Friday, May 11, 2001
Training is tailored to the needs of each Goodwill client, the program's marketing director says.
By MARALINE KUBIK
VINDICATOR STAFF WRITER
YOUNGSTOWN -- Ten years ago, Dan Wallack couldn't hold a job, cook a meal, wash his clothes, read a newspaper or live independently.
Today he has a steady job, is about to move into an apartment, and is being recognized for excelling in his training at Goodwill.
Wallack was one of three Goodwill graduates honored during an annual awards banquet Thursday at the Holiday Inn MetroPlex.
Skills taught: About 100 area residents graduate from Goodwill's training programs each year -- individuals who were previously unemployable because of a physical, mental, emotional or economic disability, said Melissa Pearce, marketing director. All some need is training on how to adjust to going to work every day. "A lot of times, this is their first job," she explained.
Others need more comprehensive training. They need to learn how to use the bank, catch a bus, groom themselves, prepare nutritious meals, show up for work on time, and master skills necessary to do a job.
Goodwill assesses the needs of each client, Pearce said, and "tailors a program to meet the needs of the individual." They work in Goodwill's sheltered workshop until they can be competitive in the marketplace before moving into the traditional work force.
Success story: Wallack, who worked at Goodwill for 10 years before moving into the labor force, couldn't hold a job before. He learned to detail cars as part of special education class in high school, but would frequently walk off the job before it was finished.

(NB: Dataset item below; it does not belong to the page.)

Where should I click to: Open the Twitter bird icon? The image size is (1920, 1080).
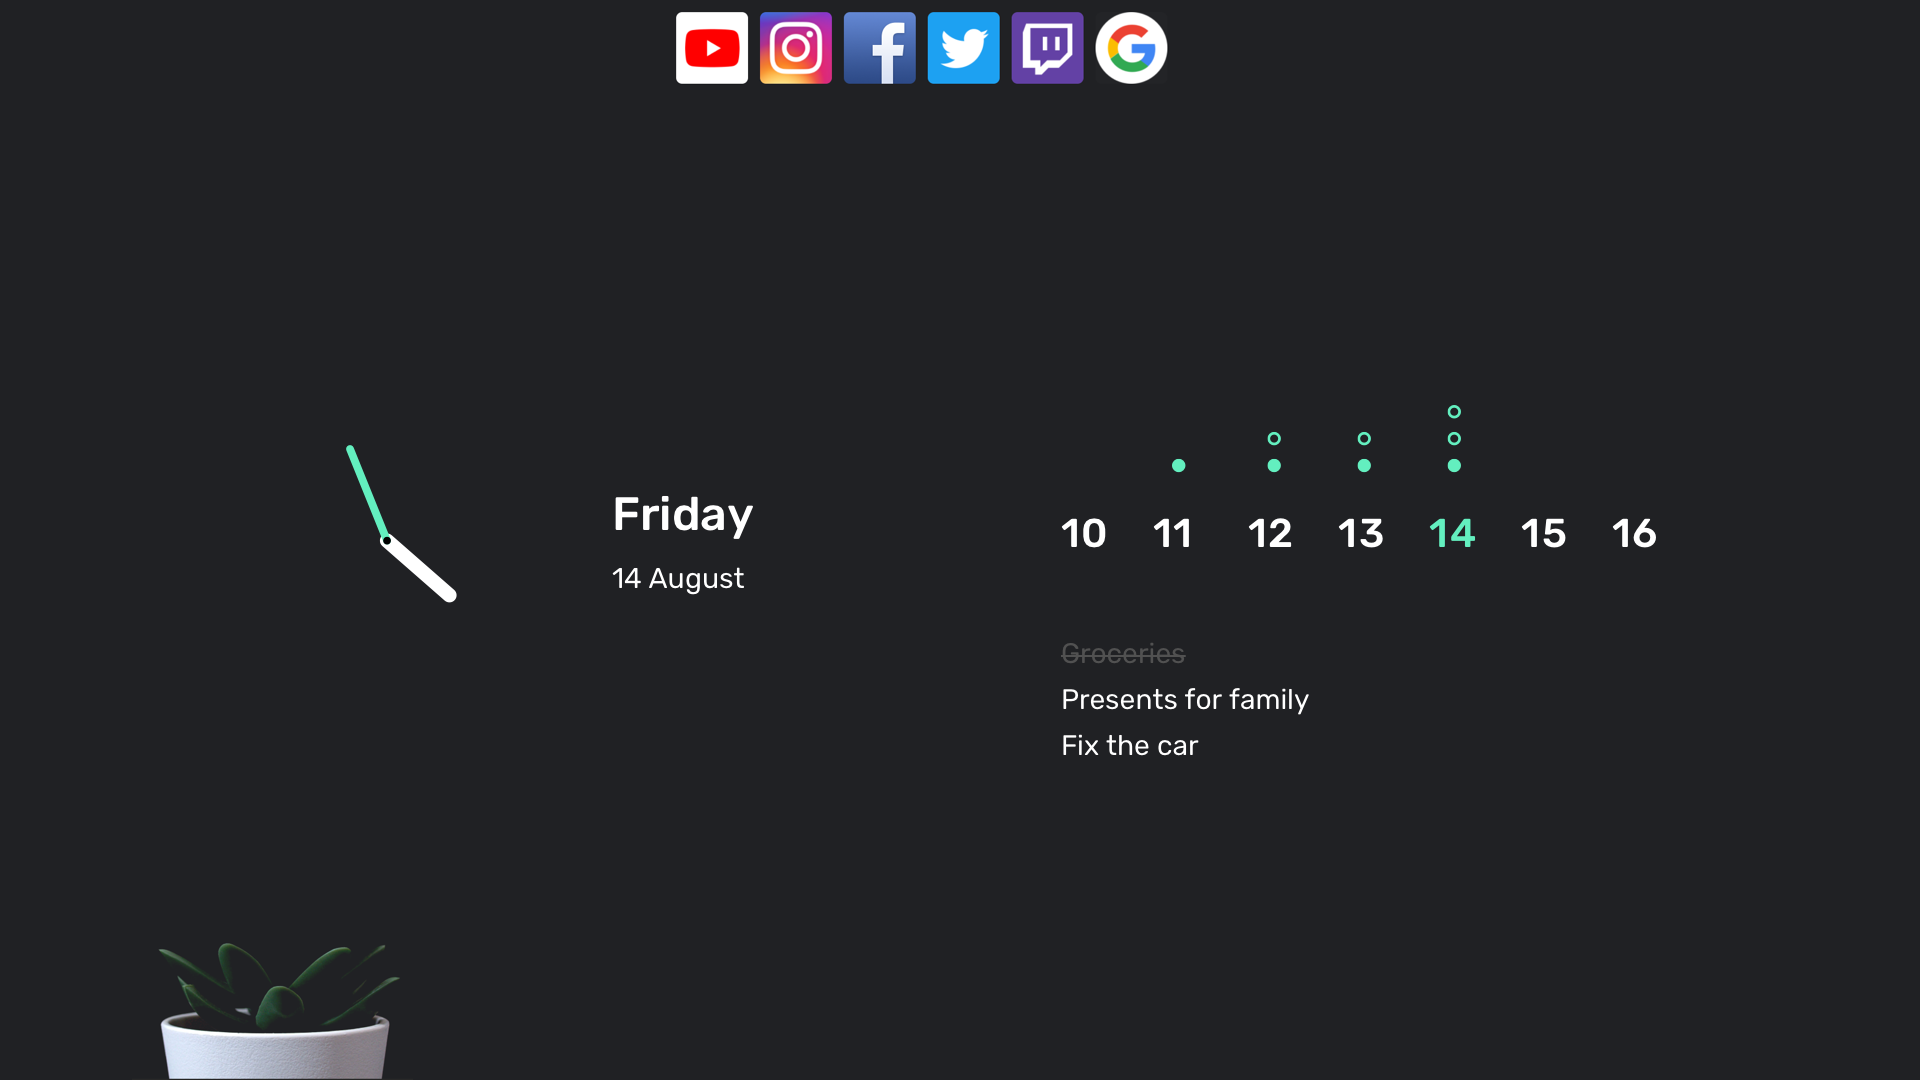(963, 48)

"I thought it was funny," he recalled. "I don't do it anymore. I like working. I learned a lot of responsibility at Goodwill."

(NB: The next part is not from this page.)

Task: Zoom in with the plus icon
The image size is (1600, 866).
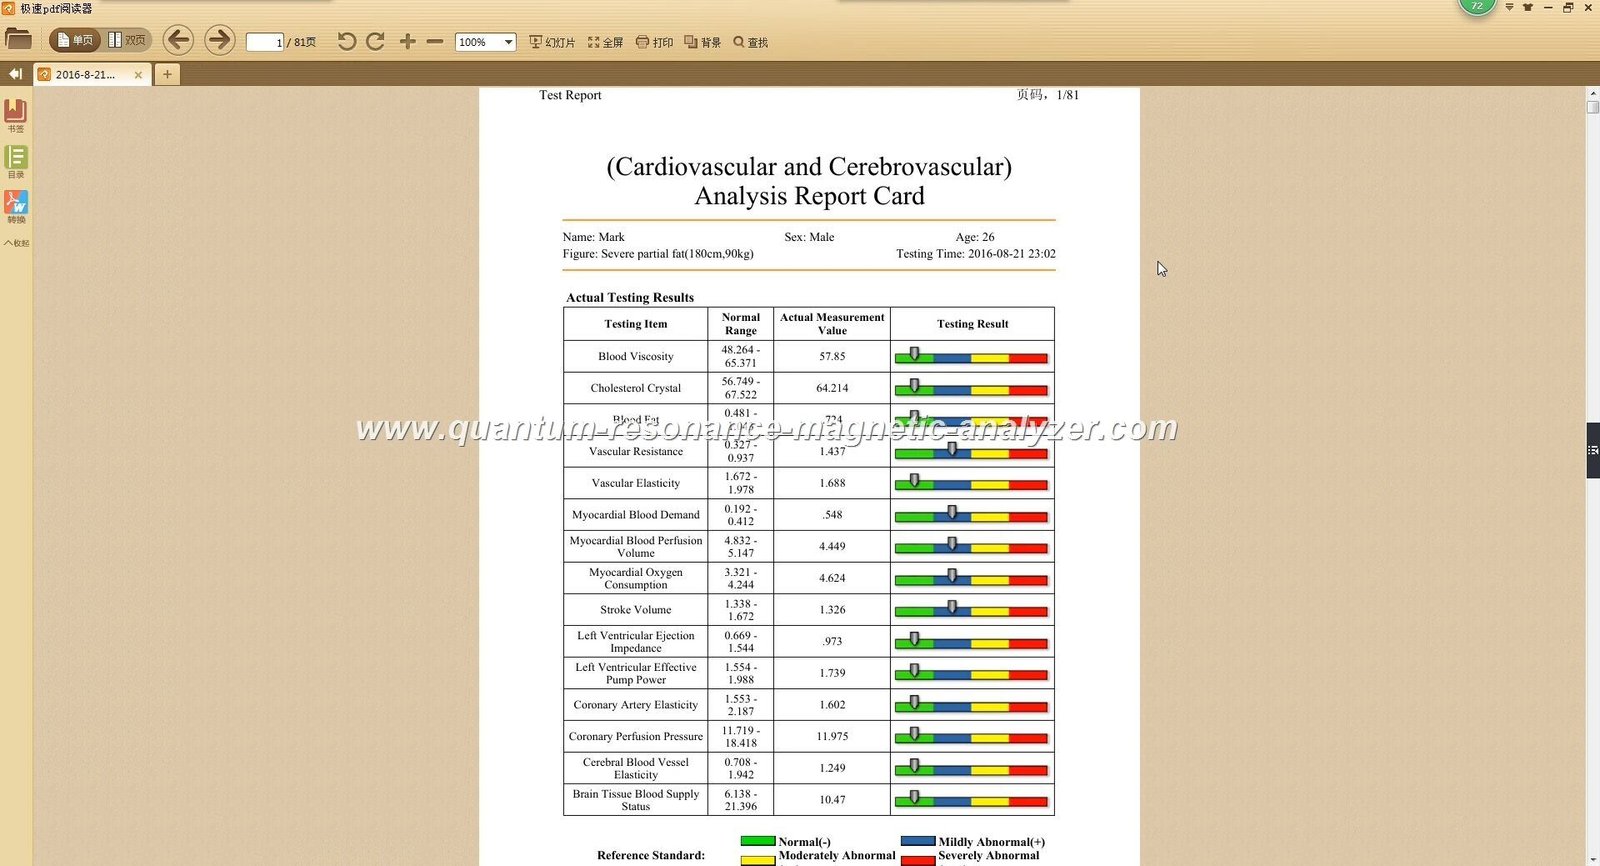Action: pos(407,41)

Today, Wallack, 46, works in the janitorial and maintenance department of Alpha Therapeutic Corp., Youngstown. Since he was hired last November, he hasn't missed a day of work.
"Dan's a great worker. He has a fantastic attitude, and he really takes a lot of pride in his work," said Paul Bray, Alpha Therapeutic general manager.
Alpha Therapeutic employs three workers that came through Goodwill, two in maintenance and one in processing. The first was hired about two years ago; the others were hired late last year.
"They do a great job. We're very satisfied with the workers who've come through Goodwill," Bray said. "It's been a great program for us, and we're glad to help out any way we can." Bray also sits on the business advisory council for Goodwill.
Wallack said he always thought he could hold a job but didn't know how to do it until he came to Goodwill. Referring to the work he did in the organization's sheltered workshop, he added, "This is the longest job I ever kept."
Although he admitted to being "a little scared at first" to take a job in the outside world, it's turned out to be a good thing.
Robert Mitchell, a Goodwill placement aide, visited Wallack on the job almost every day for the first month. "Then he started to catch on," Mitchell said. "Now, he works very independently -- he's on his own."
Wallack plans to move into an apartment later this month and said he will work more days to pay for it. He's already selected new furniture and made the first payment.